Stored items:
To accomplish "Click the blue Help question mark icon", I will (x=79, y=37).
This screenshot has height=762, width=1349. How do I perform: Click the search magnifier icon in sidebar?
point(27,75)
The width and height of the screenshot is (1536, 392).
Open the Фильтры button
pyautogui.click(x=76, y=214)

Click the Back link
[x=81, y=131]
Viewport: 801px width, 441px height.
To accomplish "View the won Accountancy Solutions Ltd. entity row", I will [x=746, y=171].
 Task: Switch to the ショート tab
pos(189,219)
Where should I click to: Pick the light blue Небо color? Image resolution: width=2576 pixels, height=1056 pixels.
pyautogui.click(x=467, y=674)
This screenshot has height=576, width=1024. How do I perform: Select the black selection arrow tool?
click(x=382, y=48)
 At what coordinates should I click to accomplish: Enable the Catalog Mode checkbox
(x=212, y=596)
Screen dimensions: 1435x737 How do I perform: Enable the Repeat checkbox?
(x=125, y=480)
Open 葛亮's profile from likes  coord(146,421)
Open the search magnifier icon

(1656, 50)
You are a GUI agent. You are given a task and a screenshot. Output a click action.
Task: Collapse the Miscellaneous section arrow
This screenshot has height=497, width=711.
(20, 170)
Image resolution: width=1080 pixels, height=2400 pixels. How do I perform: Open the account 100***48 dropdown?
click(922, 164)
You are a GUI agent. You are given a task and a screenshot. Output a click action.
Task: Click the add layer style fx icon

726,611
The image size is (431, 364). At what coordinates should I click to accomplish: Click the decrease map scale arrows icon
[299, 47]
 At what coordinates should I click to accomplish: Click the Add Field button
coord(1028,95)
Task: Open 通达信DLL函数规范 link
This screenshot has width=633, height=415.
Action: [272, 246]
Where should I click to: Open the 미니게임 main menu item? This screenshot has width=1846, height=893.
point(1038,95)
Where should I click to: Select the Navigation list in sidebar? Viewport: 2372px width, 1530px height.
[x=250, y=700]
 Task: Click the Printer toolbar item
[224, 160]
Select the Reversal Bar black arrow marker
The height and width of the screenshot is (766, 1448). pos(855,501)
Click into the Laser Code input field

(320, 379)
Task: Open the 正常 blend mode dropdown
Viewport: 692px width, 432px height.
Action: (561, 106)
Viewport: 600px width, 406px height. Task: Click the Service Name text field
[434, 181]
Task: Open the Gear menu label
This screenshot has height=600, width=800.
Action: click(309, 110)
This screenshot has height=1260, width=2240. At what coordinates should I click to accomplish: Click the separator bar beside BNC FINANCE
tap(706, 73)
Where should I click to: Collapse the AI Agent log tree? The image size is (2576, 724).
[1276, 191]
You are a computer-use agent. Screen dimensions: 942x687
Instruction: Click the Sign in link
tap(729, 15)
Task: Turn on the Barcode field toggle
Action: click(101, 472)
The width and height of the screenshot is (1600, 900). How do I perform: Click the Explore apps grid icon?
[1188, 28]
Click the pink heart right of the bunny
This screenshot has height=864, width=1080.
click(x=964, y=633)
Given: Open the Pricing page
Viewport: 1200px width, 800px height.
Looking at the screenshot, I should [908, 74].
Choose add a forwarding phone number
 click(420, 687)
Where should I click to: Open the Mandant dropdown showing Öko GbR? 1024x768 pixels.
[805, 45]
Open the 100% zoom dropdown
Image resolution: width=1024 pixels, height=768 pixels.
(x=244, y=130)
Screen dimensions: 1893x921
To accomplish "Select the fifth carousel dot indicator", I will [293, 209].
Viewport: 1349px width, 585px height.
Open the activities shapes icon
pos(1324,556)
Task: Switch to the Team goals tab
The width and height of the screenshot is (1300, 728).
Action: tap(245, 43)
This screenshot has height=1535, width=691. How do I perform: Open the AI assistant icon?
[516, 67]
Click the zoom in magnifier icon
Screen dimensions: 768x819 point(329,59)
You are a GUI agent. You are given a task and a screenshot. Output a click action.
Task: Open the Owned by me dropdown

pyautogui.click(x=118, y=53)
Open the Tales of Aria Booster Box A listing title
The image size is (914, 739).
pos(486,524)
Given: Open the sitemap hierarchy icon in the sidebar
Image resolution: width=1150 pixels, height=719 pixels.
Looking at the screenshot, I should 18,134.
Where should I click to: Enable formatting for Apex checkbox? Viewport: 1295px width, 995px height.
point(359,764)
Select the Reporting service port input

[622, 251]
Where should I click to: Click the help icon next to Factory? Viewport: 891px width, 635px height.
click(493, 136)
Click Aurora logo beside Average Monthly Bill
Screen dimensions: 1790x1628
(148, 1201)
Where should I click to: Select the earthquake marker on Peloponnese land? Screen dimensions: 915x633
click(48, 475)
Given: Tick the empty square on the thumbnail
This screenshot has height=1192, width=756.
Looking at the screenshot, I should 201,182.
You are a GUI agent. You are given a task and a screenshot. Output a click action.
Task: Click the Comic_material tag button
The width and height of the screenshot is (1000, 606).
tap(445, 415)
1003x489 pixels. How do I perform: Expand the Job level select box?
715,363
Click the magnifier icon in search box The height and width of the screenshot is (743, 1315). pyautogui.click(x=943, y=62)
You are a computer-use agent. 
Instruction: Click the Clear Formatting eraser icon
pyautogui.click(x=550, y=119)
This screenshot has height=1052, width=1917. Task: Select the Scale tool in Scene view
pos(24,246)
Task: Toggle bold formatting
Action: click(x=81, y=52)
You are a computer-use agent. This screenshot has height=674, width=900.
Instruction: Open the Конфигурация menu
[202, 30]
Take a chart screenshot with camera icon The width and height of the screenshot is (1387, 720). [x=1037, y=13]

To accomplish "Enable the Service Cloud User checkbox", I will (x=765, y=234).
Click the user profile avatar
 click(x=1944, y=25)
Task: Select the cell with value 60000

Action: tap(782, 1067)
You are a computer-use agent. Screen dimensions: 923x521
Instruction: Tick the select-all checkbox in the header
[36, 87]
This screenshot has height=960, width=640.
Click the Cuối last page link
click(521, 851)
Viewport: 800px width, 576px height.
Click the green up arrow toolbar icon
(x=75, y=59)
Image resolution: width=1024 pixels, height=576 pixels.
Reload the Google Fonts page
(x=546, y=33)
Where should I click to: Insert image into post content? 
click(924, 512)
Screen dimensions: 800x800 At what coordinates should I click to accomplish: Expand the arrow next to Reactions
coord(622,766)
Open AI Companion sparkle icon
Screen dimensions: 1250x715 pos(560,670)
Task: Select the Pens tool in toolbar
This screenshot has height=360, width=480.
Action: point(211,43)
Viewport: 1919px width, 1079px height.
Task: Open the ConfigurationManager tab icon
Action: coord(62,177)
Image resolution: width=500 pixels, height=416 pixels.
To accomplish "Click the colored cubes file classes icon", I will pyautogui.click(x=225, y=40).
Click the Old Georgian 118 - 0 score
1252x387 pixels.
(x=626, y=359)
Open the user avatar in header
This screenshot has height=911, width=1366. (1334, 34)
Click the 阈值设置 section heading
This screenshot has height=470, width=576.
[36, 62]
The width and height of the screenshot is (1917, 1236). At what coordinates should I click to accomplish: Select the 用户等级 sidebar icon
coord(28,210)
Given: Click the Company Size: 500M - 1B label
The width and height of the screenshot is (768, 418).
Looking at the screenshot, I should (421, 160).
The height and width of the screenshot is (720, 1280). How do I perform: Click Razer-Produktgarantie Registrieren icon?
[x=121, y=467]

### [Task details]
Every line above that contains the word "computer" should be reported.

### [Problem solution]
You are a computer-use agent. Screen dimensions: 942x687
You are a computer-use agent. 
You are a computer-use agent. This screenshot has height=674, width=900.
You are a computer-use agent. Screen dimensions: 923x521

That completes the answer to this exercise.